KANSAS CITY — Jim Nantz watches as much of the NFL pregame shows as he can, looking for something he never finds. A Bum sighting.
"I thought Bum Phillips' passing deserved more notice on the NFL pregame shows," CBS Sports lead voice tells CultureMap. "I'm not talking about our show. I didn't even get a chance to see our show. But watching the various shows . . . for what Bum Phillips meant to football and the NFL in Houston, it deserved more attention."
Nantz is sitting in the Arrowhead Stadium broadcast booth a few hours before Chiefs-Texans. He's happy to be at this game, to have the Houston Texans this week. It gives him a chance to do what he can to right the wrong.
"For what Bum Phillips meant to football and the NFL in Houston, it deserved more attention."
"I'm glad I get to talk about Bum and give him some of the respect he deserves," Nantz says. "We were just discussing when we're going to work it into the game. It will be brief. We have a game we have to focus on for the viewers.
"But we'll talk about Bum and what he meant to so many people."
Part of the problem, Nantz believes, is that Phillips did his best work for a Houston Oilers franchise that bolted town for Tennessee. There are fewer natural advocates for Phillips than most coaches of his stature have. Nantz cringes when he hears people who knew the 90-year-old Bum Phillips mainly as the father of current Texans defensive coordinator Wade Phillips — or people who reduce him to a cowboy hat-wearing, folksy character rather than an innovative football mind.
"If you look at how little of a time Bum actually was in Houston (six seasons as head coach), it's remarkable how much of an impact he had," Nantz says. "You'd think he'd been there for a lot more years than he was."
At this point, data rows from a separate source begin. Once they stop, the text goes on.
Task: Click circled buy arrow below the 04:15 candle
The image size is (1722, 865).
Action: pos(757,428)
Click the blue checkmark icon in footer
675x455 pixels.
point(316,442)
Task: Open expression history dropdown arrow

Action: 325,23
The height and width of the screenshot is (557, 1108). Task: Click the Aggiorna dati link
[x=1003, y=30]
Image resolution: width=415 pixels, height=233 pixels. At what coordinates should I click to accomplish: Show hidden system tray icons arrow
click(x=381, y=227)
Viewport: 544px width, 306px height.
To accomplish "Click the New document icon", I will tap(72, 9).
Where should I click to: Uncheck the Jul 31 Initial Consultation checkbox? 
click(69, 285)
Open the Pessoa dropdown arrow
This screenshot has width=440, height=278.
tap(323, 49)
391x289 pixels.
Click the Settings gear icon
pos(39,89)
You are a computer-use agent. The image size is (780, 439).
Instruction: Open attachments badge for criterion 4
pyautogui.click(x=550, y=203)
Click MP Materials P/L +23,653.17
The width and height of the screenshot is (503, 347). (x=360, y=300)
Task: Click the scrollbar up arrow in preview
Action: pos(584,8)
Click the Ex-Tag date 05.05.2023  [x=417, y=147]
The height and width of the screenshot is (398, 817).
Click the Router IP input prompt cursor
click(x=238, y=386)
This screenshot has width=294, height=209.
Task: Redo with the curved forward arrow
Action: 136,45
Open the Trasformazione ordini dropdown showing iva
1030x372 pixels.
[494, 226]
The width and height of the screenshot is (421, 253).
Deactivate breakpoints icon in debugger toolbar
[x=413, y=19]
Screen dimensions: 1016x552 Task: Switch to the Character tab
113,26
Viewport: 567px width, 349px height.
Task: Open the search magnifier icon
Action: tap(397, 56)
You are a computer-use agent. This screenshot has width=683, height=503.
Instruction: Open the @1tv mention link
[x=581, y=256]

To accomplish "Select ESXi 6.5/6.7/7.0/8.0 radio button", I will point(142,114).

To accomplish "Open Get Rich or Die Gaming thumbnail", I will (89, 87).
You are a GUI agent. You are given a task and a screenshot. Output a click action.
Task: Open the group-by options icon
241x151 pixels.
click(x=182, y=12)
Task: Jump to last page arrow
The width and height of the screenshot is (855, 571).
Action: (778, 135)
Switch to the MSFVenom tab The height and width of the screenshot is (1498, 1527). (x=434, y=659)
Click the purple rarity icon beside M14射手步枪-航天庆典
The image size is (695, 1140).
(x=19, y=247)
Texans defensive end J.J. Watt gave Nantz another chance to talk about Bum when he paid his due respects by tipping an imaginary cowboy hat after sacking Kansas City quarterback Alex Smith in the fourth quarter.
Nantz — who considers Houston his hometown — was in the city for the heart of the Luv Ya Blue years. He covered Bum's Oilers as a freelancer for KTRH radio while he was still a student at the University of Houston and will always remember how kind the veteran coach treated the kid reporter.
"I went from living in the University of Houston dorms during the school year to living in the San Angelo dorms (where the Oilers held training camp) in the summer," Nantz says. "I was just a kid and I obviously wasn't used to being around pro coaches and players of that caliber.
"And Bum really welcomed me with open arms and treated me with great respect."
Years later, Nantz made sure that Bum Phillips played a major rule in the 2004 Houston Super Bowl Salute — the announcer's idea for what essentially turned into the first Super Bowl opening ceremonies. "I heard later that Bum didn't feel like he belonged with all those other superstar athletes and coaches," Nantz says. "And really, he was the center of it all.
"All the players wanted to be around him. They gravitated to him. He's the coach everyone wanted to be around."
Nantz shakes his head, smiles. On this Sunday, he gets to bring a little bit of Bum Phillips to America.